Cryptocurrencies, IPOs, SPACs, meme stocks and more have all gone up like a rocket but then come down like the stick.
Interest increases the catalyst, as money now has an actual cost again, but the period of ultra-loose monetary policy may be the real reason behind this boom and bust.
Financial markets may get the rate cuts they crave, but not for the reason they expected.
“It is three years since the first Covid-inspired lockdown in the UK and it is still not entirely clear whether patterns of human behaviour will be affected over the long-term or not.
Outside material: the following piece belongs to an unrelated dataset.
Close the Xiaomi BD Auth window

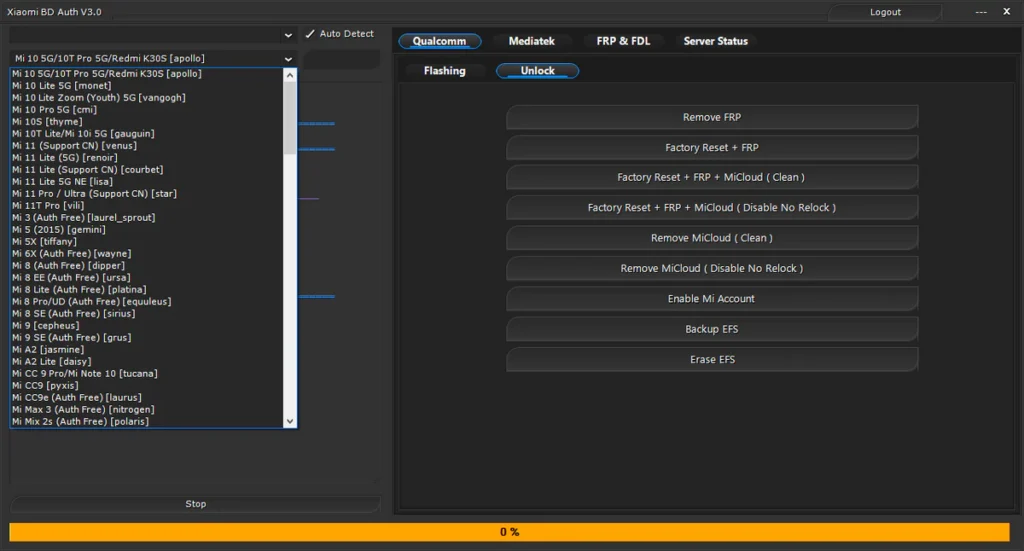click(1006, 12)
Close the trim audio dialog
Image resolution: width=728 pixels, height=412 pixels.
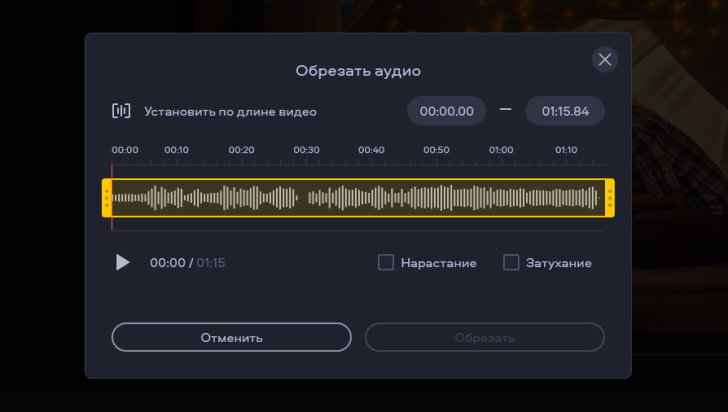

But what is becoming increasingly clear is that stock markets’ expectations of a ‘new normal’ proved largely incorrect and the last three years have started to look like an aberration, not a brave new world,” says AJ Bell investment director Russ Mould. “As central banks and governments have withdrawn stimulus, cryptocurrencies, initial public offerings, Special Purpose Acquisition Companies, UK gilts and now banks have all blown up at some stage, or at least wobbled, and now investors could be forgiven for worrying about what might come next, especially as policymakers keep raising interest rates.
“The collapse of Silicon Valley Bank, the UBS takeunder of Credit Suisse and fresh share price plunges in European banks are once more putting the spotlight on monetary policy and begging the question of whether central banks may already be running it too tightly, as they hike interest rates and seek to shrink their balance sheets through Quantitative Tightening (QT).
“Weak risk controls ultimately unstitched Silicon Valley Bank and Credit Suisse, but the root of their woes may not lie in the sharp interest rate increases pushed through by central banks in the past year, but with the lengthy period of zero interest rate policies (ZIRP) and Quantitative Easing (QE) which preceded them.
“A period of central bank manipulation to keep the cost of money artificially low – albeit you can argue for good reason in an era of the Great Financial Crisis, the European Debt Crisis and COVID-19 – encouraged risk taking on an epic scale. As interest rates and bond yields rise, we are now discovering what may be the genuine cost of money, with the result that risk appetite wanes and capital is treated with greater respect.
“Just look at the share price chart for Silicon Valley Bank. In the technology, media and telecoms bubble of 1998 to 2000 it soared from $15 to $65 but then collapsed and gave all of that back between 2000 and 2002 as the bubble burst. It then took the stock eleven years to get back to $65, only for it to then go wild amid of rush of technology floats and fresh deposits from newly minted (multi)millionaire entrepreneurs and soar to a peak of $753 in November 2021. The 1998-2000 bubble paled into insignificance compared to the that of 2020-21 but the vibrant party has now given way to a hangover. SVB had crashed to $106 before the suspension of trading in its shares.”